I am venturing in the realm of probability and I came across a concept that I call partial dependence. IE, it is a set of a events which a neither independent nor dependent on each other. They fall somewhere "in between". I have looked on the internet and I really don't understand the explanations because they are outside my mathematical background.

chiro · Aug 30, 2013

Hey Aero51.

Do you have a link for us to see the actual definition? Is there a wiki page (or similar)?

Stephen Tashi · Aug 30, 2013

Aero51 said:

I came across a concept that I call partial dependence. .

That's what you call it? What was it called in source where you came across it?

Perhaps you were reading about "partial correlation" instead.

Aero51 · Aug 30, 2013

Here is an example:
http://www.avianknowledge.net/content/features/archive/visualizing-predictor-effects-with-partial-dependence-plots

But I was talking about that in the context of a "probable" (I really don't know the vernacurlar) differential equation. In other words, a probability mass function defining a set of functions where each one has the probability of being selected. For example:

[itex]f_1= x*y, p(f_1) = .25[/itex]
[itex]f_2= x*y^2, p(f_2) = .75[/itex]
[itex]f_3= x^2*y, p(f_3) = .25[/itex]

However I am subjecting two sets of functions described by their own probability mass functions to the following constraint:

[itex]\partial f_1 / \partial x_1 + \partial f_2 / x_2 = 0[/itex]

for example, let:
[itex]f_1 = 3x^2 +1[/itex]
[itex]f_2 = -6xy +sin(t)[/itex]

It is clear that the above condition is satisfied. But only parts of f₁ and f₂ actually depend on each other. In other words, we can break f₁ and f₂ into two distinct parts say f_1a and f_1b. f_1a only has to satisfy the above condition provided that f_1b is not a function of x₁

From a probabilistic standpoint, how would you describe the dependence of a more general system who shares the properties I just explained.

chiro · Aug 30, 2013

In probability, a random variable has a joint distribution when it comes to specifying the probabilities.

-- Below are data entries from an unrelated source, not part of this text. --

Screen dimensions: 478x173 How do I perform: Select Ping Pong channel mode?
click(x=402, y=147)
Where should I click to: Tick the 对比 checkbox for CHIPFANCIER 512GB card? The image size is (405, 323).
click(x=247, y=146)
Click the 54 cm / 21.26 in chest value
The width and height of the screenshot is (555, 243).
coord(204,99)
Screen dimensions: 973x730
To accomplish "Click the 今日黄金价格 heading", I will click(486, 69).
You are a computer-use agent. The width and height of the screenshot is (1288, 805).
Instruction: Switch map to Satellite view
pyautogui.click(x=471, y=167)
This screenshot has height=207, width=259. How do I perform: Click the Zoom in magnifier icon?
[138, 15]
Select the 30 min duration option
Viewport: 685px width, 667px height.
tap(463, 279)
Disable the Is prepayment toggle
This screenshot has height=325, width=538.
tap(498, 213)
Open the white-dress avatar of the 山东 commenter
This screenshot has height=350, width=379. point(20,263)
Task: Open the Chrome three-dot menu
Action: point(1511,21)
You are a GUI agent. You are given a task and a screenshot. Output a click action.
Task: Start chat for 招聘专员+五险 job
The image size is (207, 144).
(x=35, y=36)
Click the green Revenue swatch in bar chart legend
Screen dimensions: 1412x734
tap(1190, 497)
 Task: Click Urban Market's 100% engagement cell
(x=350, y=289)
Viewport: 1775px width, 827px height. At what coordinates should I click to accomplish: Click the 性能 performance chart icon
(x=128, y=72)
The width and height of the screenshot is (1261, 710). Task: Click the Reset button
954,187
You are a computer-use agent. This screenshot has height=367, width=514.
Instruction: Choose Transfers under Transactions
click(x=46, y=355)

If you have multiple random variables that are a function of a smaller number of random variables, then basically the minimum representation of those random variables and the probability spaces is the minimum joint distribution that is used to describe those random variables.

Once you have the joint distribution of the minimum space, you can then use a few techniques in probability like characteristic/probability-generation-functions,transformation theorems of random variables, results of product/ratio/summation distributions as well as non-analytic techniques like simulation (including monte carlo and markov chain monte carlo).

You can think of it in the way that you reduce a matrix. If you have a lot of linear dependence, then you may eliminate a few rows to get zero. What are left with is the actual information of the system and instead of vectors, you have a joint distribution.

Aero51 · Aug 31, 2013

Do you have a document or a specific topic in probability I may view. Currently I own "A first course in probability" and "Introduction to Mathematical Statistics"

Its interesting you metion markov chain methods. The model I am working on reduces to a markov chain if you can assume f₁,f₂...f_n are all independent events.

I really need some concrete information regarding this subject I've come across. I am presenting my work to a professor, who will help guide me into a further area of research.

chiro · Aug 31, 2013

There are quite a lot of topics that cover introductory probability and random variables, but some of the topics I have mentioned are probably going to be found when doing a google search or reading journal papers (if you don't get the information directly from say internal university lecture notes).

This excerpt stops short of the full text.